He did not want to have to kill her.
"Very familiar," he says levelly, and turns away from the sight of Mercy's decimated chest. "This resembles a necromantic phenomenon we know as the River. But the River does not always have a consistent appearance; it is simply a projection in the mind of the viewer. Can you tell me what you see?"
no subject
"Uhh, yeah, okay. It's a river, full of blood and, um, dead bodies. The shore is pretty much more of the same..." she trails off suddenly. She's caught sight of one of the bodies that looks far too familiar, tied to the fence, arms outstretched, and completely devoid of skin.
There's no shortage of horrible things she expected to see on this trip down the river, but this was certainly not one of them. She looks away as one of the ravens swoop in, cawing as though trying to draw their attention back to the body.
"It seems pretty necromantic, I guess? Are you seeing the same thing?"
no subject
He cannot help but be curious what regrets this pleasant and principled young girl might have, when it comes to a man eerily stripped of skin.
"I am," he agrees mildly. "This is not actually the River, of course. The River itself is a place beyond our world— or just under it, perhaps. I could get into some very colorful metaphors to help conceptualize the liminal nature of the space, but it's more relevant to say: this isn't it."

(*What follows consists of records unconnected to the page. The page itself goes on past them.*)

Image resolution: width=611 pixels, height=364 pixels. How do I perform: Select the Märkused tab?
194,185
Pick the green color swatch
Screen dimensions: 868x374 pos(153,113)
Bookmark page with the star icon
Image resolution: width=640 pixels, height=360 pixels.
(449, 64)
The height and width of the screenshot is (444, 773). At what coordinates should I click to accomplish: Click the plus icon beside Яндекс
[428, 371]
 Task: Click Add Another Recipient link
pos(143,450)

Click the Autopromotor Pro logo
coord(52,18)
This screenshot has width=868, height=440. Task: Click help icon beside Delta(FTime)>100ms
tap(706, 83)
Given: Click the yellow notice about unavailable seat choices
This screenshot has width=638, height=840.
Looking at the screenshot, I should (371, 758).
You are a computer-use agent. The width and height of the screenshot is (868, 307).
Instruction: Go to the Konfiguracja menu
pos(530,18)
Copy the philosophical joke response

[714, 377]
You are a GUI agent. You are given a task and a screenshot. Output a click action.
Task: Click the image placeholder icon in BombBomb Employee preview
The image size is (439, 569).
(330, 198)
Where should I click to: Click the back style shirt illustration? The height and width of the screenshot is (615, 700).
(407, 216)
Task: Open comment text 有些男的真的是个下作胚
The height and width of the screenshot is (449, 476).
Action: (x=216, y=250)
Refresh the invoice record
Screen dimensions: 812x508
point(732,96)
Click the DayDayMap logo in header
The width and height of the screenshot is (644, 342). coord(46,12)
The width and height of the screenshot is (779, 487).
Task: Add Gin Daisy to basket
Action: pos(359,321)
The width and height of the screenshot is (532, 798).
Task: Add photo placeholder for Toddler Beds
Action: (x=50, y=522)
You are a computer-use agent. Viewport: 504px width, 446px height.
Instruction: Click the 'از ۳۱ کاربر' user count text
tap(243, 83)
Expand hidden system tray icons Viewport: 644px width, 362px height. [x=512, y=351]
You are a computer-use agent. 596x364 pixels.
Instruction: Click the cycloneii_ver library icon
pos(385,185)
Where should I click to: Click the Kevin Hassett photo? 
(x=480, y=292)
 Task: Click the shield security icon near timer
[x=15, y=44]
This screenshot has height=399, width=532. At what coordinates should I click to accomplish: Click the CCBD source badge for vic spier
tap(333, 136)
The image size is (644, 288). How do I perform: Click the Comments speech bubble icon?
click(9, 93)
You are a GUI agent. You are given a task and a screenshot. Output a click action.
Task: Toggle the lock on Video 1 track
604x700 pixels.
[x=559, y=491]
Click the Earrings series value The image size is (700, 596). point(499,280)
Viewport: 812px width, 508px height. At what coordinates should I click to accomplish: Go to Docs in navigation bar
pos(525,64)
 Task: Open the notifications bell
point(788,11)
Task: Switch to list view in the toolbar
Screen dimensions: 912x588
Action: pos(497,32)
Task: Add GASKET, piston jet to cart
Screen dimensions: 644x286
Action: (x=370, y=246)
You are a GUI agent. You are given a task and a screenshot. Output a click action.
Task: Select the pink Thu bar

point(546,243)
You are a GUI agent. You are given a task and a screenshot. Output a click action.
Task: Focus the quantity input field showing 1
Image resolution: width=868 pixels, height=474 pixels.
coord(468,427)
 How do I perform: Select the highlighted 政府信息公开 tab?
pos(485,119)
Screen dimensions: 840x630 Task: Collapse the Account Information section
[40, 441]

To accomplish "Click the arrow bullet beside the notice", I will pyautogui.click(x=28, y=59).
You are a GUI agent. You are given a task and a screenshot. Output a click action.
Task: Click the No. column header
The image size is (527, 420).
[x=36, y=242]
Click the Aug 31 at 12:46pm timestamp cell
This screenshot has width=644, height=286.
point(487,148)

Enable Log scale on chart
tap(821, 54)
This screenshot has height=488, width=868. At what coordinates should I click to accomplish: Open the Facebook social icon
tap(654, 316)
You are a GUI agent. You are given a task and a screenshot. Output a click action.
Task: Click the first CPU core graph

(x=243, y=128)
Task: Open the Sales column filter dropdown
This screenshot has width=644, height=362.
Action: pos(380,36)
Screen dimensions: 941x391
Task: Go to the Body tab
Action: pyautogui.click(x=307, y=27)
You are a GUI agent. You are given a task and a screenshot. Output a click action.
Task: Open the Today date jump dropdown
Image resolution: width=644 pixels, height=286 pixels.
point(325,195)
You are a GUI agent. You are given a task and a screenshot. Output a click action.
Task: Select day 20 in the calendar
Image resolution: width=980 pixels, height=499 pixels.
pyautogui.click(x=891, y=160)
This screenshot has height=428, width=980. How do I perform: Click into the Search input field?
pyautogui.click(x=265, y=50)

But there is a strange sense of something pressing in on him. He finds it uncommonly difficult not to look at Mercy's body again, as they drift by. Were this the River, her spirit would be here. He could face her again like this. But this is not the River, and her corpse is just a corpse.
"This," he says, "is just a halfhearted replica. An homage. If memory is theme, they must be leaning on mine."
no subject
She wonders briefly if maybe they're here because he offended one of Never Mind's ravens by quoting Poe at it, but she quickly discards the idea. Surely neither the ravens, nor Never Mind, would be quite that petty. Still, it's impossible to deny the connection to the birds.
"When you were at the Archives, did you read anything about Never Mind?" Maybe if they can work out the motivations behind why they were brought here, they can figure out how to escape.
no subject
He turns a wry sort of look on her, dropping his hand as their boat continues to jostle among the corpses.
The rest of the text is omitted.